11 - Poetry
Published online by Cambridge University Press: 07 June 2023
Summary
Introduction
The bodies of critical work in both ecocriticism and animal studies offer productive approaches to poetry that alert us to how the artform’s figurative and musical dimensions allow it to engage with nonhuman nature in ways that transcend mere depiction and powerfully convey our utter embeddedness in what we inadequately dub “the environment.” Such engagements thereby serve to undermine the anthropocentric discourses that authorize our continued exploitation and destruction of the other-than-human world. If a vegan approach to poetry is to distinguish itself from these critical ancestors, then, it must both draw upon the anti-anthropocentrism and empathetic attention to the nonhuman other that, at their best, they so successfully cultivate while also going beyond those considerable virtues to somehow embody, in its critical practice, the refusal at the root of veganism – namely, the radical abstinence from consuming or using the products of animal exploitation and execution. While recognizing this fundamental difficulty in staking out a specifically vegan reading practice, this chapter confronts that difficulty as a productive challenge, attempting to provisionally delineate a vegan mode of reading poetry in the teeth of the apparent discreteness of the realms of criticism and consumer choice. In the first section, I turn to one of the touchstone works of literary animal studies, J. M. Coetzee’s The Lives of Animals (1999), drawing from that text’s engagement with animal poems four potential parameters for the vegan critic of poetry. In the second section, I undertake an experiment within those parameters, taking as a test object D. H. Lawrence’s poem “Fish” – a text that, I argue, evokes meat-eating as a means of gesturing ethically beyond it, to a world in which the human consumption of animal flesh is seen as a paltry squandering of our relational potential vis-à-vis the nonhuman other, a world in which veganism’s sliver of utopian promise has blossomed into fulfillment.

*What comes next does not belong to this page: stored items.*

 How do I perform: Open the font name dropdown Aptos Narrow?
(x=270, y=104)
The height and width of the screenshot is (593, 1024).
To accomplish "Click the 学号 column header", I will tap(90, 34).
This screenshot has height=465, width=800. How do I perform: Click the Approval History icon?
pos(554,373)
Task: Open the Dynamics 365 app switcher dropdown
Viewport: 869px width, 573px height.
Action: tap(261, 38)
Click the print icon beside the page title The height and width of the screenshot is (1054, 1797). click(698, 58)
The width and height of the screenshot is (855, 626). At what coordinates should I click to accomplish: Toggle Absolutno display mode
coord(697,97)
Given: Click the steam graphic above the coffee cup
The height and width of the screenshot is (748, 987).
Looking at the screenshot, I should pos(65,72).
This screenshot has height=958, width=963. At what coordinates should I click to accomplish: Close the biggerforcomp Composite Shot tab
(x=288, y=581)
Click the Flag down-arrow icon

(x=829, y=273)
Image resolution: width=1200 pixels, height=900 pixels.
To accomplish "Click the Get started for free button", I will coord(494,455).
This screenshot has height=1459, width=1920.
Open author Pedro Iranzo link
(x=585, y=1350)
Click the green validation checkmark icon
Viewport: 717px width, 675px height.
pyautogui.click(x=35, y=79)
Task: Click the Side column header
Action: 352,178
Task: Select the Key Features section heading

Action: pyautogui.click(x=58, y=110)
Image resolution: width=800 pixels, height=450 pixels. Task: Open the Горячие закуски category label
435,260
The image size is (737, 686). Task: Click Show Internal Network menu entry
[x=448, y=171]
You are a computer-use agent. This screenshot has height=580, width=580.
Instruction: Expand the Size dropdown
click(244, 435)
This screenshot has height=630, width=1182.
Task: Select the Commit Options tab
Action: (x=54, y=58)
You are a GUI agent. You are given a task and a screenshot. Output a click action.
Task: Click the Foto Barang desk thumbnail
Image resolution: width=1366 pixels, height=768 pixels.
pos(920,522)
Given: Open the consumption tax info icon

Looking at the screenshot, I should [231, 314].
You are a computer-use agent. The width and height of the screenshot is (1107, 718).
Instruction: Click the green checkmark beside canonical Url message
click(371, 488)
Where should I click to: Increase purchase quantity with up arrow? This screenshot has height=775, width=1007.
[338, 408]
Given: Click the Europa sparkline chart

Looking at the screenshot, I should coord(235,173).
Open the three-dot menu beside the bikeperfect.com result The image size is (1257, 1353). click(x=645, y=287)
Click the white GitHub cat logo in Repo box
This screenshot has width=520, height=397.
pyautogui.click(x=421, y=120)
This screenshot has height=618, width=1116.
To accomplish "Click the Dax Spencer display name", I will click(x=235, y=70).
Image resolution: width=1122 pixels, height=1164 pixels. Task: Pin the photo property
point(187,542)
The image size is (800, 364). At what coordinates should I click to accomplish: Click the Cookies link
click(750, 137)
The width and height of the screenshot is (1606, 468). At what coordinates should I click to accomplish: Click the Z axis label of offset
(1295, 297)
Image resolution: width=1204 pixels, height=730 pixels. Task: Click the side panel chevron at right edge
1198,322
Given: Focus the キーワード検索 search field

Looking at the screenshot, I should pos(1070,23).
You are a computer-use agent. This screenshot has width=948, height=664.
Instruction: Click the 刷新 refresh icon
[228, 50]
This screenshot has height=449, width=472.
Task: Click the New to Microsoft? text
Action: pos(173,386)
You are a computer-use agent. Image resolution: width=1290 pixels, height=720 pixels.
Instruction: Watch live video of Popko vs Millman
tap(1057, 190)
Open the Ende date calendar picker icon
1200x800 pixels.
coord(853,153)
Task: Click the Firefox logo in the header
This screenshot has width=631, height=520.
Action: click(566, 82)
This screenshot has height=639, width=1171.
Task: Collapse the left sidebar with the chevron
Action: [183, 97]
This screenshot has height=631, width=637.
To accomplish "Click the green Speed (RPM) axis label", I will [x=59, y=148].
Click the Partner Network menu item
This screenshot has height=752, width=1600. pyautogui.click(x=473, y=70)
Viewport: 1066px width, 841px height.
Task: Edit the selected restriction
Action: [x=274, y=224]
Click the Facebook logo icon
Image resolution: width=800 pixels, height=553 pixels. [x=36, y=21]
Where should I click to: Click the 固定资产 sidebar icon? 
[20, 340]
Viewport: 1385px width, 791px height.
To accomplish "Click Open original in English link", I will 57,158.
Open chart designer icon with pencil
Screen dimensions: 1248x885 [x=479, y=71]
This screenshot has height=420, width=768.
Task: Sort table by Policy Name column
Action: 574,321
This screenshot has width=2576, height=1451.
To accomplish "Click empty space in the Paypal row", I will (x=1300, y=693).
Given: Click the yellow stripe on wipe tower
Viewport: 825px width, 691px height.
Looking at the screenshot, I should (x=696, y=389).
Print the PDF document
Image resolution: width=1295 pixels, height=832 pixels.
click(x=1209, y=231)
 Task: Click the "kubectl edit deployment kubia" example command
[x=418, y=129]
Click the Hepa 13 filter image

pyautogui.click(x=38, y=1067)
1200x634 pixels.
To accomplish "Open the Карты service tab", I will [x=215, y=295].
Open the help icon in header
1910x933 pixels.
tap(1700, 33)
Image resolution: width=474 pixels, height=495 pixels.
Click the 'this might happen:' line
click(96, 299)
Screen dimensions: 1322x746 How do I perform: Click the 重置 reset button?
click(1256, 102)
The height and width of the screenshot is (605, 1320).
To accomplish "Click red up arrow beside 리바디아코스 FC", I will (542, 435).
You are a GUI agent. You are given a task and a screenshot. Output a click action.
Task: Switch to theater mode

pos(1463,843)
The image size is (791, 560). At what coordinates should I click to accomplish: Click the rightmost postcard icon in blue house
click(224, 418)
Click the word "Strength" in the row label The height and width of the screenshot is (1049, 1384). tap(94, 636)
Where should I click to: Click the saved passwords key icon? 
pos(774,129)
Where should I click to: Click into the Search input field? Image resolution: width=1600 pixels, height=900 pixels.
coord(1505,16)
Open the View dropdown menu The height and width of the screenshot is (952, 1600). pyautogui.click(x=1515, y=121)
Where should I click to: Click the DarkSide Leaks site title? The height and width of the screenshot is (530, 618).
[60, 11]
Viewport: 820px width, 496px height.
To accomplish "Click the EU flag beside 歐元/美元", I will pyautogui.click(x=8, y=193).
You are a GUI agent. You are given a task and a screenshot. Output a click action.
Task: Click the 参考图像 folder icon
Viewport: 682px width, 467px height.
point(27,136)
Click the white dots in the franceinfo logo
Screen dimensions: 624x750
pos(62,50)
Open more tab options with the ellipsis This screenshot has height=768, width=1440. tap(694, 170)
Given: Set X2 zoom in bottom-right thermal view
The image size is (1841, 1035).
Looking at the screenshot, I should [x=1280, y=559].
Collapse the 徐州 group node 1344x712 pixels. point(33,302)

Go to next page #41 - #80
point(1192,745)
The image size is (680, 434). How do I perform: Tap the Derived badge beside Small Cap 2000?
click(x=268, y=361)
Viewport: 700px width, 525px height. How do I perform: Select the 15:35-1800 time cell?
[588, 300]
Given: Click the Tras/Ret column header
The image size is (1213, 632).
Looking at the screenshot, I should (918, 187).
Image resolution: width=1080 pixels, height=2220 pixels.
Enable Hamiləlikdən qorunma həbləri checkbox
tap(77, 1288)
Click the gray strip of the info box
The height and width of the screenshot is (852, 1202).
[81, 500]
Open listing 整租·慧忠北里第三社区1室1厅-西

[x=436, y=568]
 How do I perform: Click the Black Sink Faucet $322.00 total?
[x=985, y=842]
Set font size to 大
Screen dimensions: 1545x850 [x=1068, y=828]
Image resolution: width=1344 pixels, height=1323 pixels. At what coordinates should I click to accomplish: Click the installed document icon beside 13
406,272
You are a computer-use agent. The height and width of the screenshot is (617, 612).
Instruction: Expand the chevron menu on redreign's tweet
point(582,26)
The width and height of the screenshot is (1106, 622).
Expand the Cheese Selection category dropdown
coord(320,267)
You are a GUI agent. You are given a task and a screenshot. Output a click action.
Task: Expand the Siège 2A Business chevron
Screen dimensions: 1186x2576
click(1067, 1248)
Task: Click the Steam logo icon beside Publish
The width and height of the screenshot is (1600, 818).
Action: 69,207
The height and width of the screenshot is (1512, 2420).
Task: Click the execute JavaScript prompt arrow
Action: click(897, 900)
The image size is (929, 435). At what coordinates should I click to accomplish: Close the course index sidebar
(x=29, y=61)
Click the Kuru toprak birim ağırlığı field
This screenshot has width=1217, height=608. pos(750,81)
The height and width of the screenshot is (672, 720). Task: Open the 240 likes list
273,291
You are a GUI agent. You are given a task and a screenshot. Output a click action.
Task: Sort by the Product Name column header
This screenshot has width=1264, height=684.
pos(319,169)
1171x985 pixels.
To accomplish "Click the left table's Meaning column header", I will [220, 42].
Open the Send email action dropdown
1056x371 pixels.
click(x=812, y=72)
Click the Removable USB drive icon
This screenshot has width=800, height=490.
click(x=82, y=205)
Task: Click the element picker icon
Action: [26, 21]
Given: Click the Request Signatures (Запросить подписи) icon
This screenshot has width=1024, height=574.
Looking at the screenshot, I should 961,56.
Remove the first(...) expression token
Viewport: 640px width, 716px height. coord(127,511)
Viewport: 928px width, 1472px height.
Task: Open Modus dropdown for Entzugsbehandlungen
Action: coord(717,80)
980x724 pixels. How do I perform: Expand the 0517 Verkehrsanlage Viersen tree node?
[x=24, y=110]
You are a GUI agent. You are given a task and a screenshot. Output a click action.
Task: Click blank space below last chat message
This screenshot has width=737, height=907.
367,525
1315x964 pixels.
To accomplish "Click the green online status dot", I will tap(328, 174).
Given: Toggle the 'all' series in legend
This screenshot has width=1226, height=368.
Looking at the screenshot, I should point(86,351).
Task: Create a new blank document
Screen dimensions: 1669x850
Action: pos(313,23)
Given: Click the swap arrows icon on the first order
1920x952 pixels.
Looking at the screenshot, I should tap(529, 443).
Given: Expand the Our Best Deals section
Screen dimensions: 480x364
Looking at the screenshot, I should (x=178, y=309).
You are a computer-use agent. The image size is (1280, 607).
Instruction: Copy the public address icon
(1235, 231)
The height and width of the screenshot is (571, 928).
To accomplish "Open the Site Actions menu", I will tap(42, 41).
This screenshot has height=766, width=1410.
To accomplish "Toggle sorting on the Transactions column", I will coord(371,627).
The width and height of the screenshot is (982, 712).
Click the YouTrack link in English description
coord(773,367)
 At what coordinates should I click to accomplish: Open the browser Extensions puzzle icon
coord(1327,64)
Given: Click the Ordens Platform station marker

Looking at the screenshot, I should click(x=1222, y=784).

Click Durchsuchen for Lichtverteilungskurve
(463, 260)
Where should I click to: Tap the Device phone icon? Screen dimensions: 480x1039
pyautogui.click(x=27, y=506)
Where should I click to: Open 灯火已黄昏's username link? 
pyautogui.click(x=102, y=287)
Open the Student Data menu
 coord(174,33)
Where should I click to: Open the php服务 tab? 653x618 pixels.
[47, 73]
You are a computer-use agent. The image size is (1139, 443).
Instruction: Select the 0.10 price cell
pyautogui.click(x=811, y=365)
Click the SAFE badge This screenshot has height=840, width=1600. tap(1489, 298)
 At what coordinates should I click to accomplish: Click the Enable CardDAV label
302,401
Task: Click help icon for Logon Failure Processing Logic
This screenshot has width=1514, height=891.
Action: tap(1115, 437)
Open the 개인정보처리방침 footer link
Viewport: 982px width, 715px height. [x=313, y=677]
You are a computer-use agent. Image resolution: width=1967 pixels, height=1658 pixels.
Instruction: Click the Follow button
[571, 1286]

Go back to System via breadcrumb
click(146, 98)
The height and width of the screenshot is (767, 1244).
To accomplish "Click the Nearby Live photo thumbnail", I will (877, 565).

Towards a Vegan Approach to Poetry: Elizabeth Costello’s Poetics of Corporeality
The second of The Lives of Animals’ two sections, entitled “The Poets and the Animals,” offers a rare instance of poetry being approached in illuminating ways from what might be construed as a vegan perspective, as the fictional novelist-critic Elizabeth Costello compares the poetry of Rainer Maria Rilke to that of Ted Hughes in terms of their portrayals of nonhuman animals, specifically big cats.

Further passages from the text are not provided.